Friday, March 11, 2011

New Friday Feature: What If Our Favorite Celebs Were...Hipsters?

Got this pic from 1Thought 2 Many

So anyone who knows me, know that I enjoy talking ish about hipsters. In case you don't live in a place like NYC that is rife with hipster poserish-ness (yes, I made up that word), here is a website that offers lots 'o pics of these folks. So what's my beef with hipsters? No beef. I just think they're funny and kind of pompously predictable with their skinny jeans, ironic T-shirts, lunch boxes and wallet chains. So, I was thinking: What if some of our fav celebs had been hipsters? What would they be like?

Barack Obama

Now clearly from this pic, we can see Obama has some hipster tendencies. Bet that ciggy was hand rolled and that hat was from a insense-filled thrift store in LES. Also, our prez did start out as a community organizer in Chi-town. This is a very hipster career, I feel. However, he turned from his hipster ways to become our stylish first Black president. I'm thinking Michelle might have snatched that hat off his head and gently steered him away from his hipster life. What if he had remained a hipster? Who would he have been?

Well, after his stint community organizing, Barack would've considered politics, but decided against becoming part of "the machine." To figure out his path, he would've gone back-packing through the jungles of Surinam because "Brazil is way too touristy and done." Whilst sweating it out in the jungle, he has a vision of opening a poets cafe. He and some other hipsters decide to pool their resources (i.e. their moms' and dads' resources) to open an anti-establishment spoken-word poetry establishment where Obama used his writing and oratorical gifts to wax philosophical about capitalism and organized religion.

His waist-length dreads and his custom-made dashikis over skinny jeans would be his fashion staples. He would have taken to smoking salvia pipes BEFORE everyone else and would constantly remind you of this. His musical taste would be way obscure. He'd love stuff like: French acid punk from Sierra Leone and post-modern yodeling. You know, "stuff YOU'VE never heard of" he'd say in a douche-y manner. He wouldn't own a TV and only watch Asian black and white short films at underground film festivals.
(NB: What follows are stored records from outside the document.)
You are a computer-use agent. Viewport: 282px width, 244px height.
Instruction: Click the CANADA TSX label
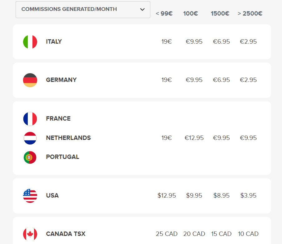coord(66,234)
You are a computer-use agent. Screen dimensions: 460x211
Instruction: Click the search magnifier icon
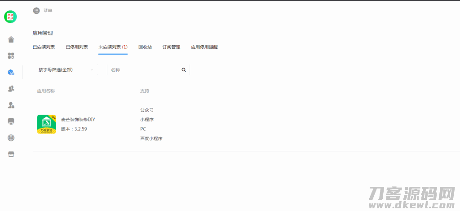click(x=183, y=70)
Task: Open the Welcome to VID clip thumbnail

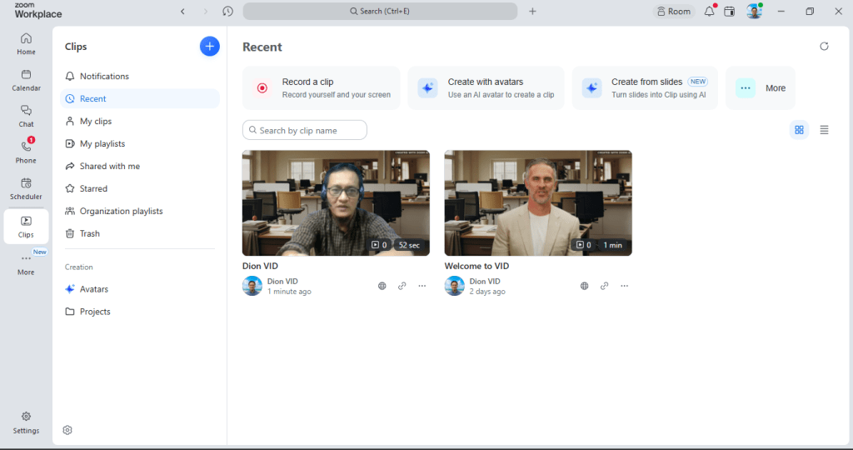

He'd put off getting married in the 80s and 90s because he's against mainstream institutions. However in 2005, when being unmarried is becoming more common, he decides to marry a Black Tibetan Buddhist jewelry-maker. They have a wedding ceremony in Sanskrit in a community garden in Brooklyn and jump a broom at the end. He'd end up being one of those dudes playing chess in the park when he's old.